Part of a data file
[Start]
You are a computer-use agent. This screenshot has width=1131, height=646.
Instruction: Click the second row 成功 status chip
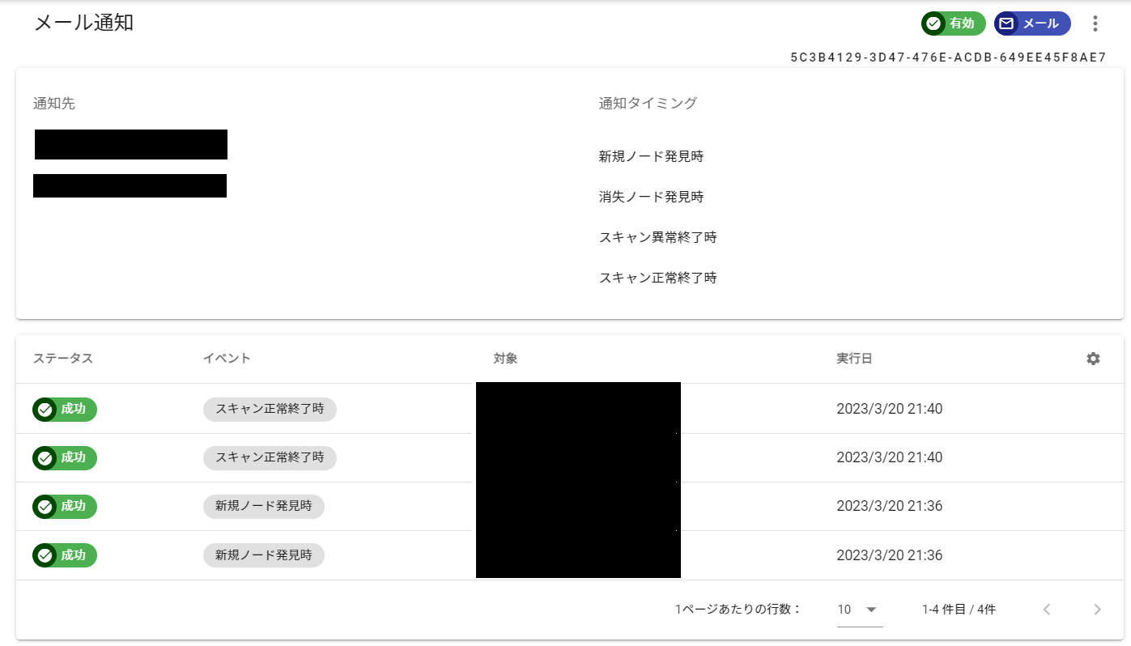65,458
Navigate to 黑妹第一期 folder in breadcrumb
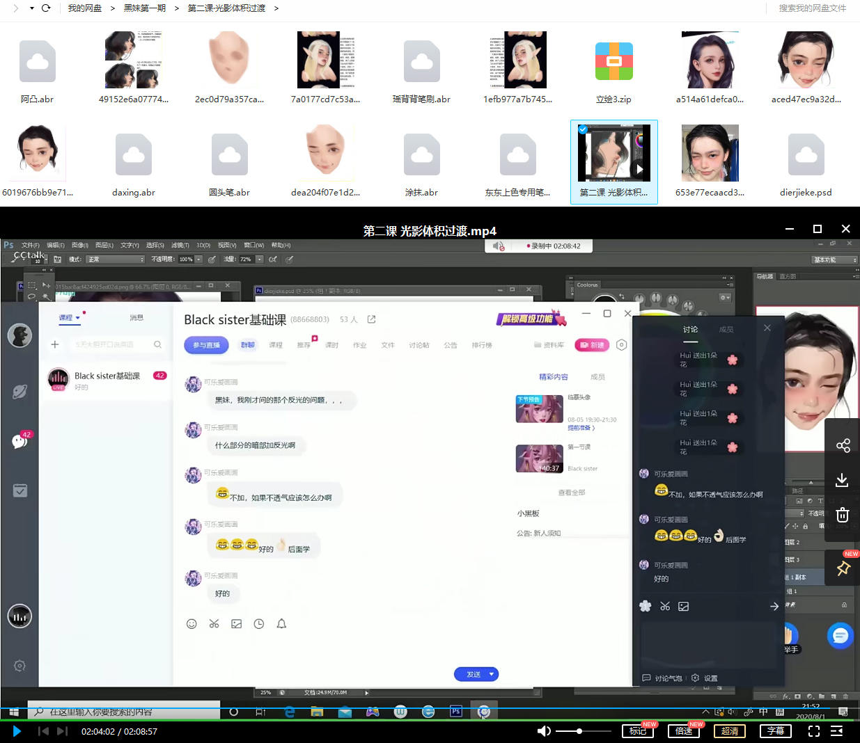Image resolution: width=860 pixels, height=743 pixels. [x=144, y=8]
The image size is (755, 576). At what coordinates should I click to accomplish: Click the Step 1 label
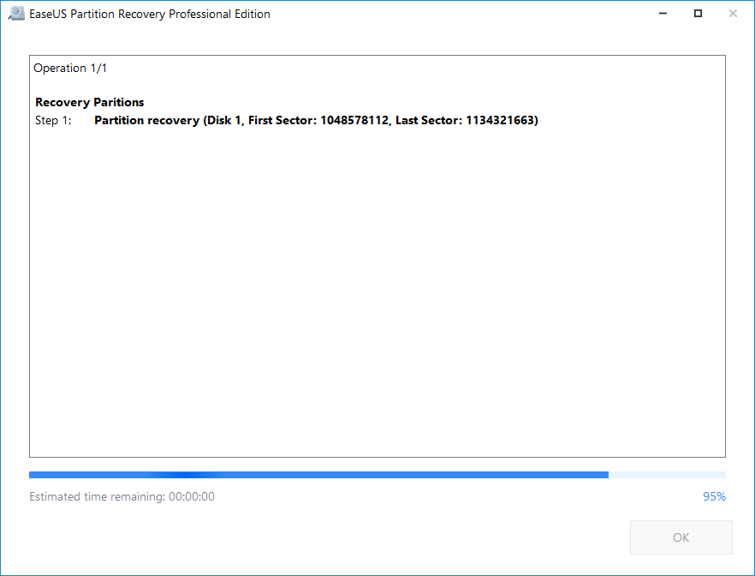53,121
[End]
**TASK STATEMENT:** Can you write out all the entries above again, requests included, offsetting every number in their answers by 7 (the coordinates and the image width and height alike) and leaving the pictures out?

**REPLY TO THE EXERCISE:**
You are a computer-use agent. This screenshot has width=1131, height=646.
Instruction: Click the second row 成功 status chip
72,465
Navigate to 黑妹第一期 folder in breadcrumb
Image resolution: width=867 pixels, height=750 pixels. [x=151, y=15]
The image size is (755, 576). At what coordinates should I click to accomplish: Click the Step 1 label
60,128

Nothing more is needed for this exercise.